Paul y parut.

– Ciel ! Paul ! – monsieur Paul ! dit-elle en s’y précipitant ; comment êtes-vous là ?

– Oh, mademoiselle, n’est-ce pas ma place de chaque instant quand je suis libre ? Que vous soyez ici ou non, n’y viens-je pas ? Car pour moi vous êtes toujours là, vous ou votre souvenir. Oh ! laissez-moi là, dit l’enfant à genoux sur le sabord.

– M’avez-vous entendu, monsieur Paul ?

– Il est donc vrai ? je ne m’abusais pas : c’était votre voix ; vous m’avez appelé !

Et il fut dans la chambre. Alice ne pouvait nier.

– Écoutez, Paul. Vous m’aimez ?

– Vous avez l’anneau de ma mère, mademoiselle.

– J’en suis digne, Paul, car je vous aime, Paul, je vous aime !

L’enfant fut à ses pieds.

– Écoutez-moi, dit-elle d’une voix émue et précipitée. Quoique la fortune de mon père soit considérable, quoique nous soyons bien jeunes tous deux, je suis sûre d’obtenir son consentement à notre mariage. Il faut que votre père fasse la demande de ma main à ma tante ; et elle y consentira. Alors, Paul, vous ne me quitterez pas d’un moment, vous aurez le droit de ne me pas quitter ; car nous serons fiancés ici, et vous serez près de moi, toujours, toujours près de moi. Entendez-vous, Paul ? le voulez-vous ?

Paul était fou, ivre, délirant de joie. Son rêve se réalisait ; cette femme adorable qu’il devait aimer au nom des vertus de sa mère, sa croyance, son Dieu, la voilà ! c’est Alice, Alice qui lui disait : Je t’aime ; Alice qui lui disait : Je te préfère, toi, pauvre enfant. Elle l’aimait, elle le lui disait…
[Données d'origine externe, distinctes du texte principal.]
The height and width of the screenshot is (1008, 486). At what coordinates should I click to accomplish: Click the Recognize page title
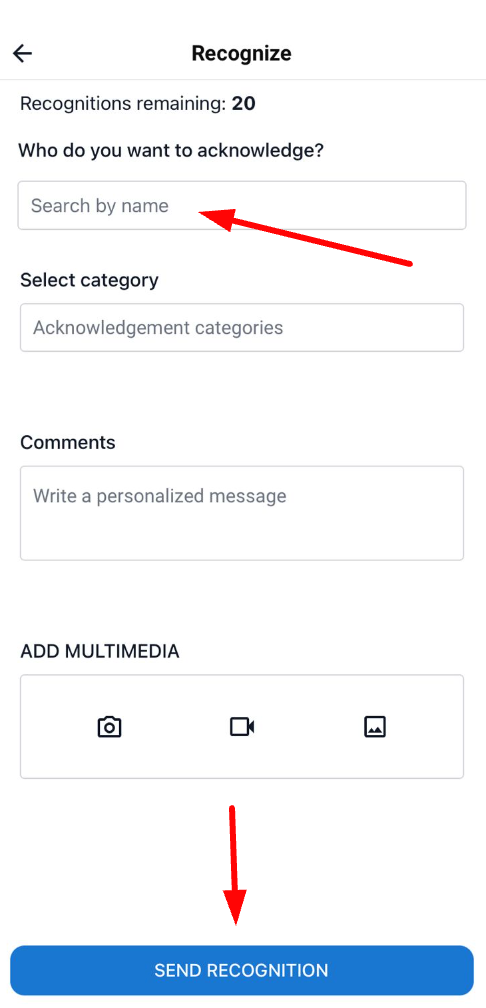click(x=242, y=53)
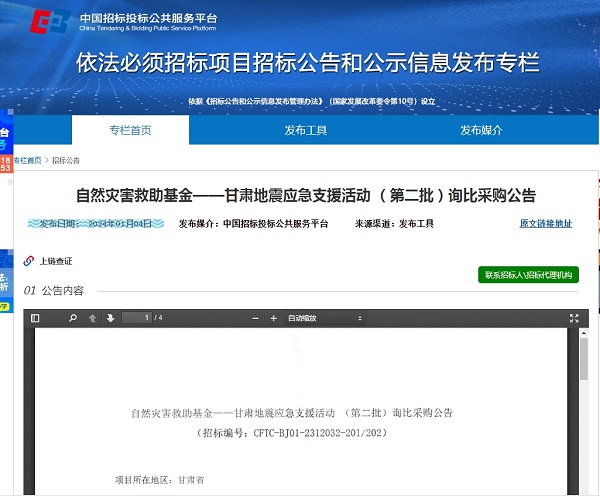
Task: Click the 招标公告 breadcrumb link
Action: point(65,160)
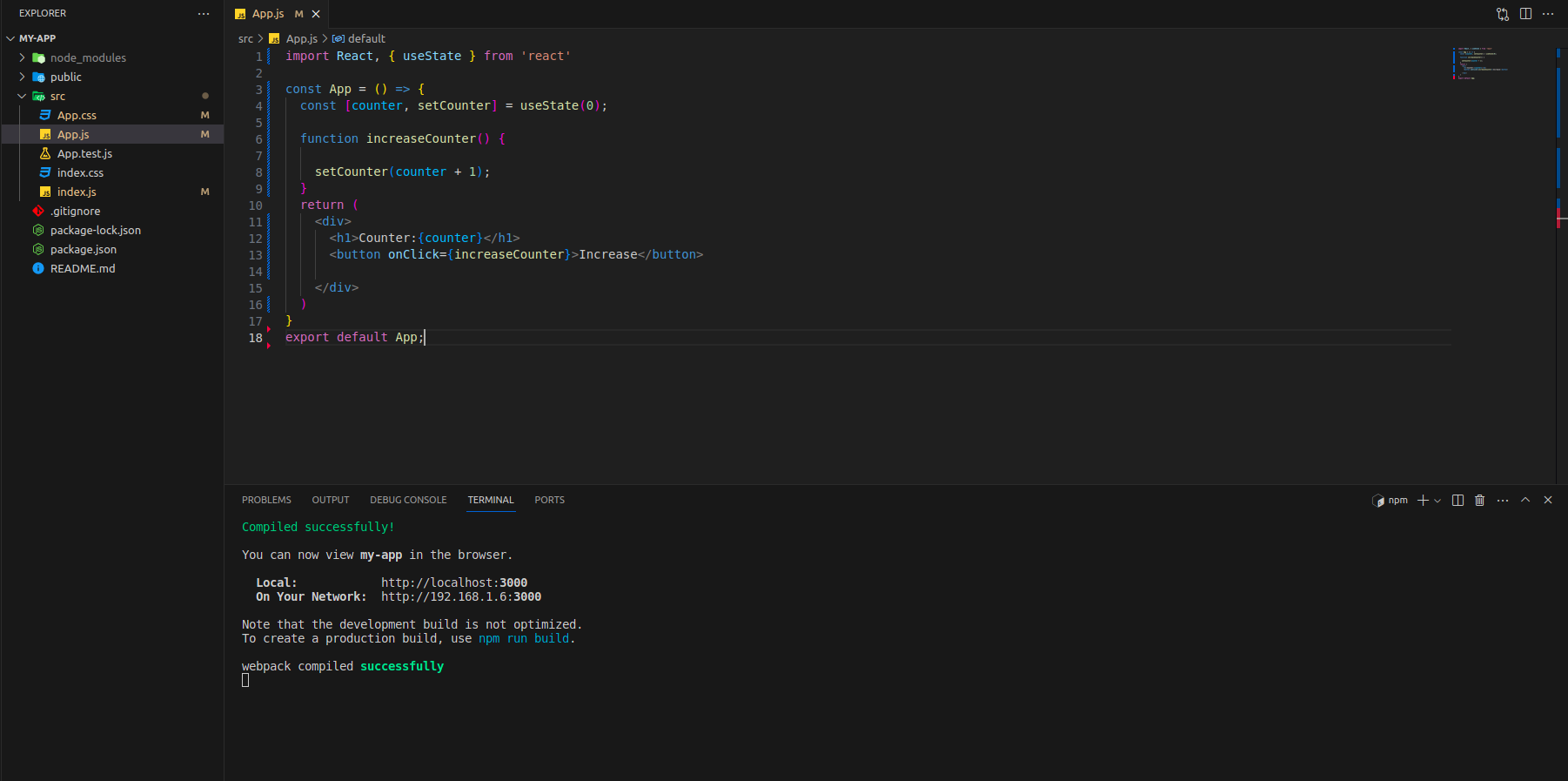The height and width of the screenshot is (781, 1568).
Task: Switch to the PROBLEMS tab
Action: point(266,501)
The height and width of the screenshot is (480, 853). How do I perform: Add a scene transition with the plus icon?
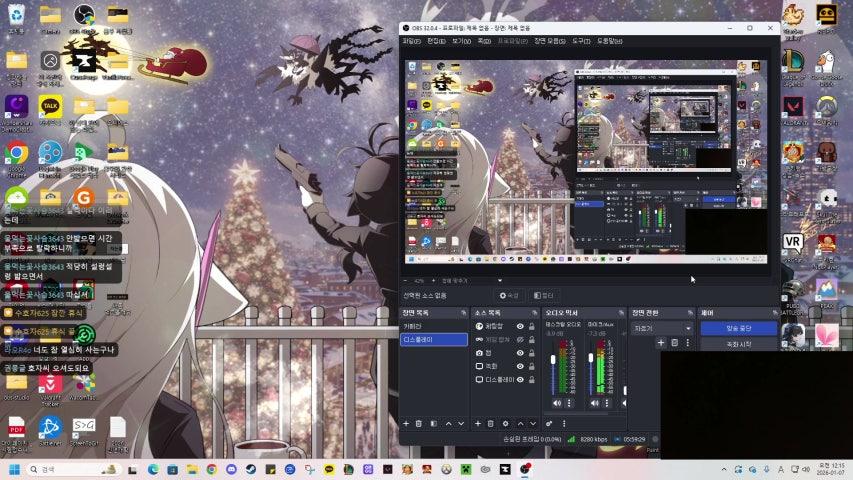point(660,343)
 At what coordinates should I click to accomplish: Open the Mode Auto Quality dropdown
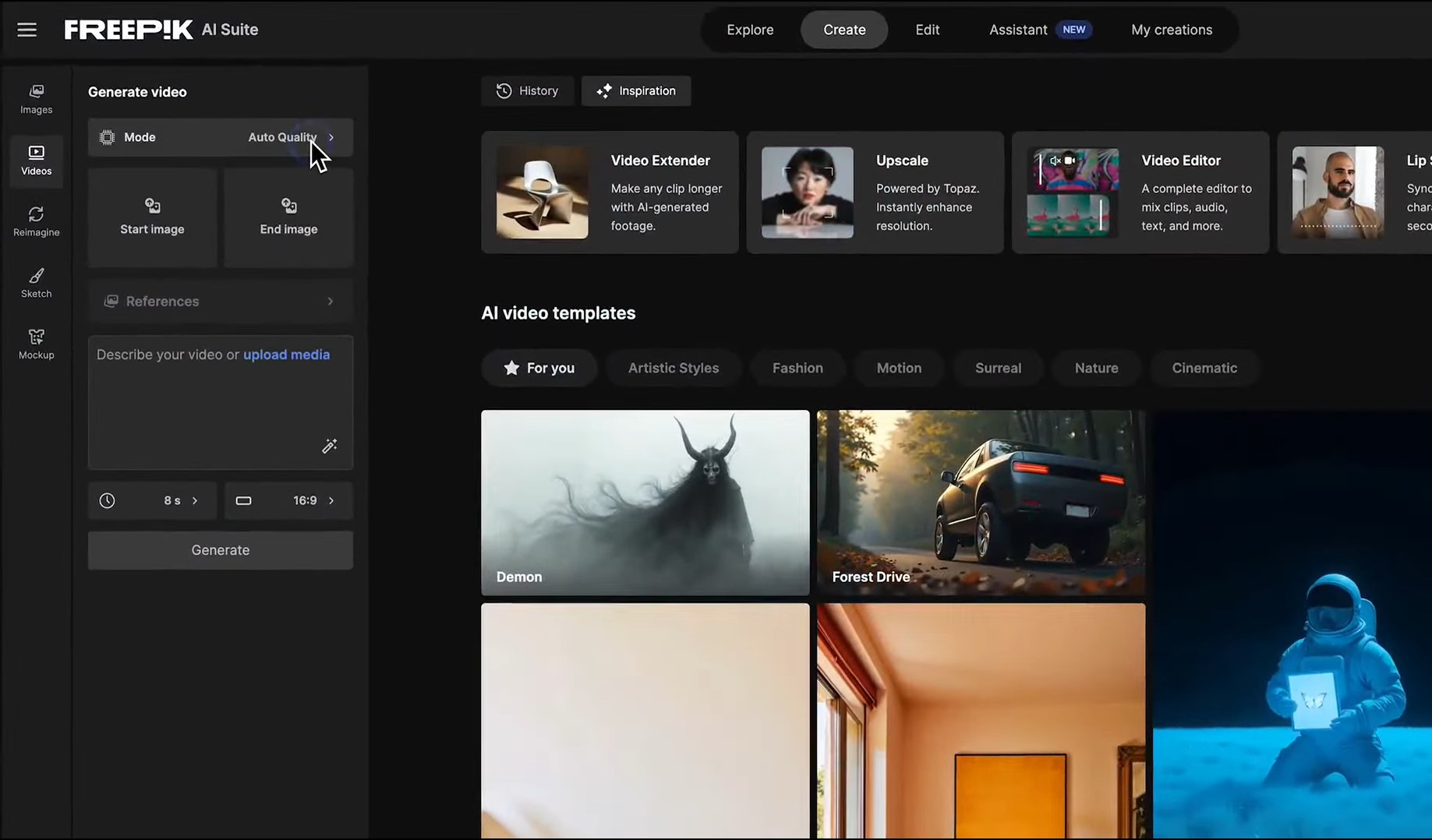(x=221, y=137)
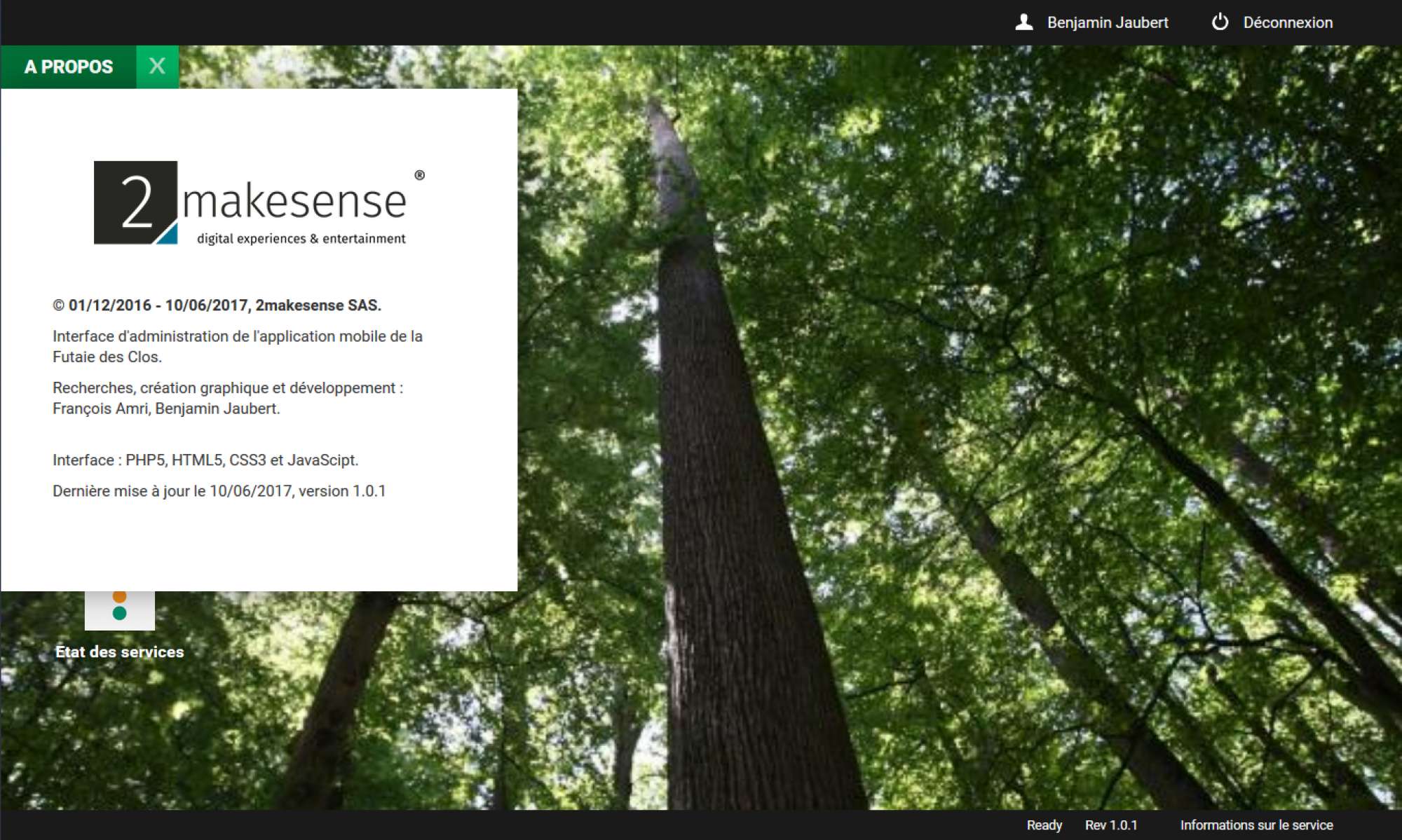This screenshot has width=1402, height=840.
Task: Click the Dernière mise à jour version line
Action: click(219, 491)
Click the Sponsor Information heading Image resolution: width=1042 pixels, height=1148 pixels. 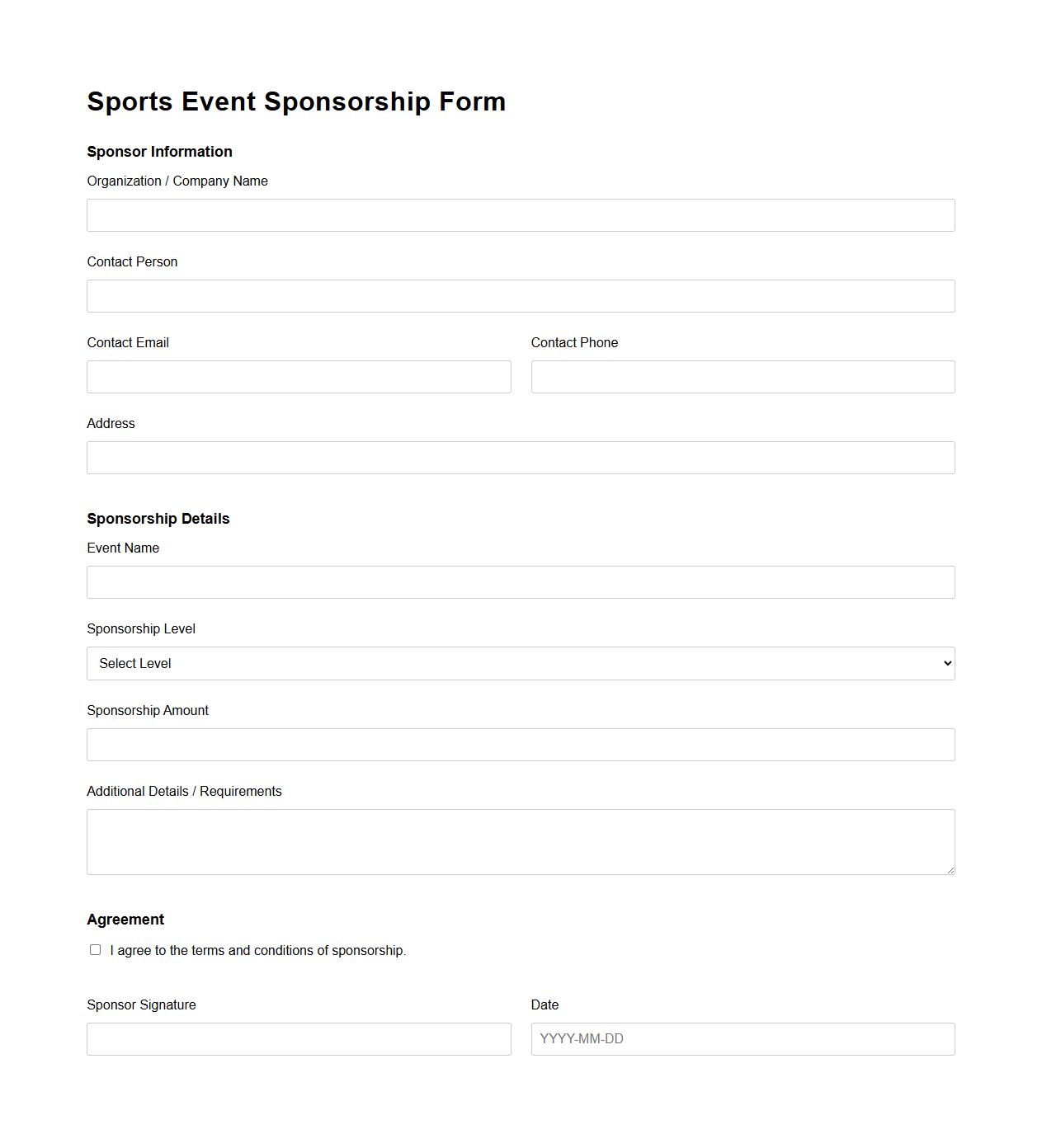point(160,152)
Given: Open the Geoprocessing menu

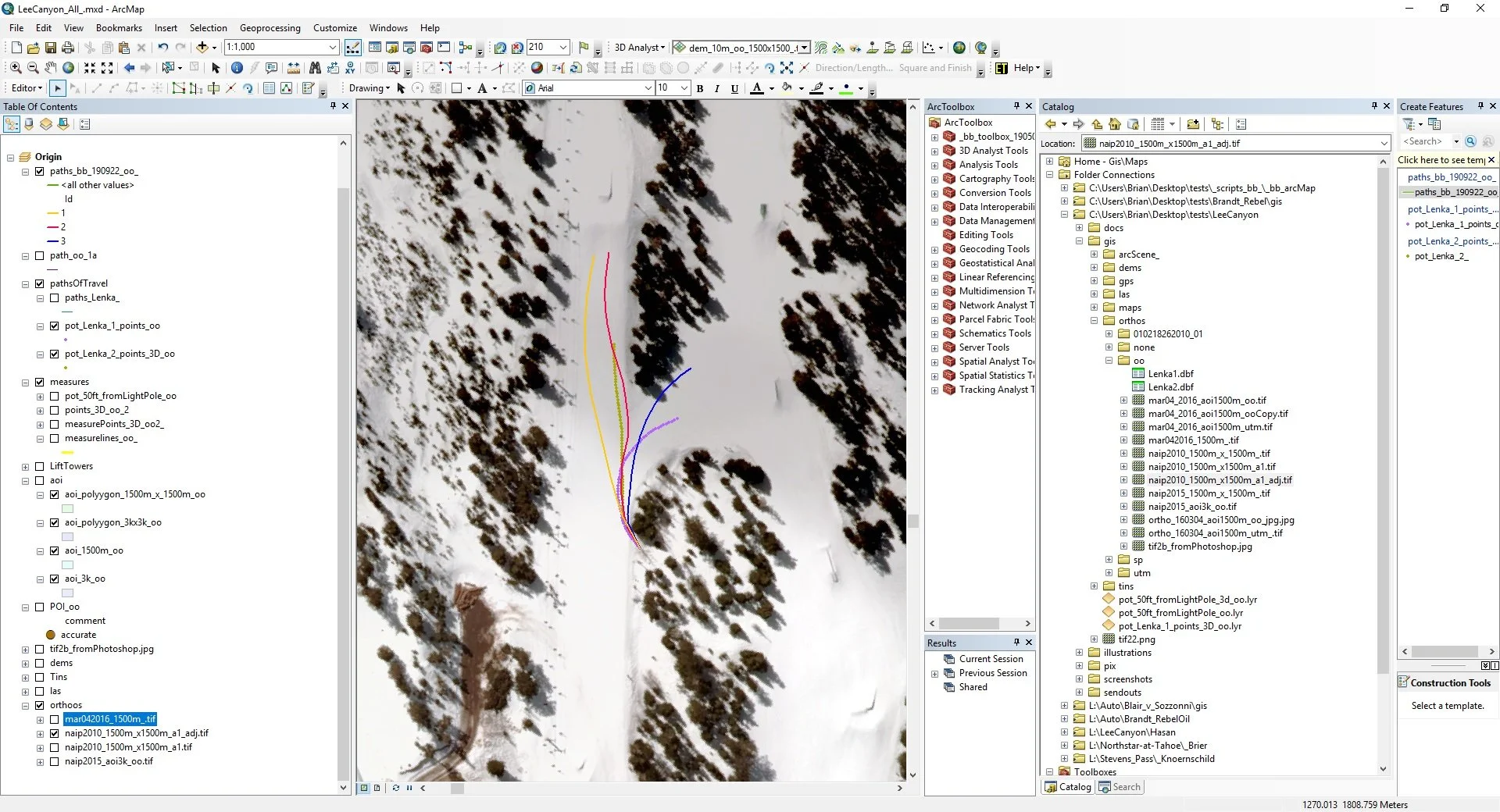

Aussi, Paul ne trouva pas un mot à répondre. – À genoux devant elle, les mains jointes et serrées, on eût dit qu’il priait.

Puis un déluge de larmes vint baigner ses joues, et il ne put que dire :

– Oh ! Alice ! – oh ! ma mère ! tu m’as entendu !

Et Alice était haletante. Par cette démarche inouïe, inattendue, elle croyait échapper à l’amour qu’elle éprouvait pour Szaffye, sans pouvoir se rendre compte de sa violence.

Cet aveu élevait entre elle et lui une barrière qu’elle n’oserait désormais franchir. Fiancée, vouée à Paul de sa propre volonté à elle, – il y aurait crime, infamie à le tromper, pensait-elle, et je suis incapable de tomber jusque là.

– Comment, Alice ! vous m’aimez !

– Oui, je vous aime, je n’aime que vous, Paul, que vous ! Et vous m’aimez, vous ? Oh ! dites-le, ce mot ; répétez-le : que je l’entende… Oh ! vous pouvez m’aimer ! n’est-ce pas ? Ce mot me fait tant de bien ! Dites-moi aussi que je vous aime, que c’est de mon gré que je vous l’ai dit ; et que, si je vous avais menti, je serais infâme : entendez-vous bien Paul ? infâme… infâme !

– Je ne vous comprends pas, Alice !

– Non, non : je vous aime ! N’êtes-vous pas l’époux de mon choix ? votre mère et la mienne sont là-haut qui béniront notre union… Mon Paul, mon bon Paul !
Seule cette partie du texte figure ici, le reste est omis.